TASK PROMPT
Scan the records below. Copy every line in which the word "agent" appears.
%%
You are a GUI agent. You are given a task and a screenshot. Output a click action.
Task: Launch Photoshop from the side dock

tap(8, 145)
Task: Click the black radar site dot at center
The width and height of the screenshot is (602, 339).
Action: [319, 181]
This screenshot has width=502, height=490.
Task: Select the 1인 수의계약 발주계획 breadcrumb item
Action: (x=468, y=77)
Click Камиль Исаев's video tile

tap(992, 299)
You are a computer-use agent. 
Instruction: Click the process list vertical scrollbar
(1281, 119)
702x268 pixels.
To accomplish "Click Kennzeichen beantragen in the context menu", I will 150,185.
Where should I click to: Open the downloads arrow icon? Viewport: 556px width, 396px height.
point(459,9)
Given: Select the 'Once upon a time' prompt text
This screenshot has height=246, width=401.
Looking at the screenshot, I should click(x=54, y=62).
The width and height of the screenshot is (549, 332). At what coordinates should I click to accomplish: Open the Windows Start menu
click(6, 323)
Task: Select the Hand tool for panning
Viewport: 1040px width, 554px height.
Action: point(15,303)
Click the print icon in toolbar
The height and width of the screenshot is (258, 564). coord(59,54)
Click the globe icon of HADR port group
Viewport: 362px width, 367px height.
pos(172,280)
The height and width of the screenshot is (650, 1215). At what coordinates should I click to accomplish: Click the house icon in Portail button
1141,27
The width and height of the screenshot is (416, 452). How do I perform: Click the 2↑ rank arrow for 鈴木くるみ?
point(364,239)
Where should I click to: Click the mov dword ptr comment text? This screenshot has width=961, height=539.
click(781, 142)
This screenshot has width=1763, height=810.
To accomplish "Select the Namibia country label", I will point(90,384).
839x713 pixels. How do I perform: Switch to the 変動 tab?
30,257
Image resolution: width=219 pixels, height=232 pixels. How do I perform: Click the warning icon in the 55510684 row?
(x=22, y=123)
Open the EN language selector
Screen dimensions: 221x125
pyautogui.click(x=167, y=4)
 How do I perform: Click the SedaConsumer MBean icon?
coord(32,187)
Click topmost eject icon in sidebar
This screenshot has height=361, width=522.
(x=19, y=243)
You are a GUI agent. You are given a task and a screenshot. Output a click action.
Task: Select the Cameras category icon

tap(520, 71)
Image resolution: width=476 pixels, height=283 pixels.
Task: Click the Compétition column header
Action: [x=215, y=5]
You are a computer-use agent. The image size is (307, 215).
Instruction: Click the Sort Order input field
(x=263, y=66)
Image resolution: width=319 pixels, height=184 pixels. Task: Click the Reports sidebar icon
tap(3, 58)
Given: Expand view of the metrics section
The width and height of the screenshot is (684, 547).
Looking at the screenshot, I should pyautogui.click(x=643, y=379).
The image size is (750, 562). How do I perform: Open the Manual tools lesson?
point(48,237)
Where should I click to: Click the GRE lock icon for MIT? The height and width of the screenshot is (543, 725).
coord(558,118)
%%
ANSWER SPACE
You are a GUI agent. You are given a task and a screenshot. Output a click action.
You are a computer-use agent. 
You are a GUI agent. You are given a task and a screenshot. Output a click action.
You are a computer-use agent. The image size is (307, 215).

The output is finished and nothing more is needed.